Tout le monde sera de mon opinion.

Clymène.

Croyez-vous l’emporter par obstination?

Orante.

Je pense mes raisons meilleures que les vôtres.

Clymène.

Je voudrois qu’on ouît les unes et les autres.

Orante.

J’avise un homme ici qui n’est pas ignorant:

Il pourra nous juger sur notre différend.

Marquis, de grâce, un mot: souffrez qu’on vous appelle

Pour être entre nous deux juge d’une querelle,

D’un débat qu’ont ému nos divers sentiments

Sur ce qui peut marquer les plus parfaits amants.

Éraste.

C’est une question à vider difficile,

Et vous devez chercher un juge plus habile.

Orante.

Non: vous nous dites là d’inutiles chansons;

Votre esprit fait du bruit, et nous vous connoissons:

Nous savons que chacun vous donne à juste titre …

Éraste.

Hé! De grâce …

Orante.

En un mot, vous serez notre arbitre:

Et ce sont deux moments qu’il vous faut nous donner.

Clymène.

Vous retenez ici qui vous doit condamner;

Car enfin, s’il est vrai ce que j’en ose croire,

Monsieur à mes raisons donnera la victoire.

Éraste.

Que ne puis-je à mon traître inspirer le souci

D’inventer quelque chose à me tirer d’ici!

Orante.

Pour moi, de son esprit j’ai trop bon témoignage,

Pour craindre qu’il prononce à mon désavantage.
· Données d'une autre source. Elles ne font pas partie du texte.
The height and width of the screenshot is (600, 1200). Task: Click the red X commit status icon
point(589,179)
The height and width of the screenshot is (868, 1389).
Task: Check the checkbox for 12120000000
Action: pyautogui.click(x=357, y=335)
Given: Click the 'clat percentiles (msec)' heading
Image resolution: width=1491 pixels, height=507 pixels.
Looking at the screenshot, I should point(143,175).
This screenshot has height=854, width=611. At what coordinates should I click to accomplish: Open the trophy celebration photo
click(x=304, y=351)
Enfin, ce grand débat qui s’allume entre nous,

Est de savoir s’il faut qu’un amant soit jaloux.

Clymène.

Ou, pour mieux expliquer ma pensée et la vôtre,

Lequel doit plaire plus d’un jaloux ou d’un autre.

Orante.

Pour moi, sans contredit, je suis pour le dernier.

Clymène.

Et dans mon sentiment, je tiens pour le premier.

Orante.

Je crois que notre coeur doit donner son suffrage

À qui fait éclater du respect davantage.

Clymène.

Et moi, que si nos voeux doivent paroître au jour,

C’est pour celui qui fait éclater plus d’amour.

Orante.

Oui; mais on voit l’ardeur dont une âme est saisie

Bien mieux dans le respect que dans la jalousie.

Clymène.

Et c’est mon sentiment, que qui s’attache à nous

Nous aime d’autant plus qu’il se montre jaloux.

Orante.

Fi! Ne me parlez point, pour être amants, Clymène,

De ces gens dont l’amour est fait comme la haine,

Et qui, pour tous respects et toute offre de voeux,

Ne s’appliquent jamais qu’à se rendre fâcheux;

Dont l’âme, que sans cesse un noir transport anime,

Des moindres actions cherche à nous faire un crime,

En soumet l’innocence à son aveuglement,

Et veut sur un coup d’oeil un éclaircissement;

Qui, de quelque chagrin nous voyant l’apparence,

Se plaignent aussitôt qu’il naît de leur présence,

Et lorsque dans nos yeux brille un peu d’enjoûment,

Veulent que leurs rivaux en soient le fondement;

Enfin, qui prenant droit des fureurs de leur zèle,

Ne vous parlent jamais que pour faire querelle,

Osent défendre à tous l’approche de nos coeurs,

Et se font les tyrans de leurs propres vainqueurs.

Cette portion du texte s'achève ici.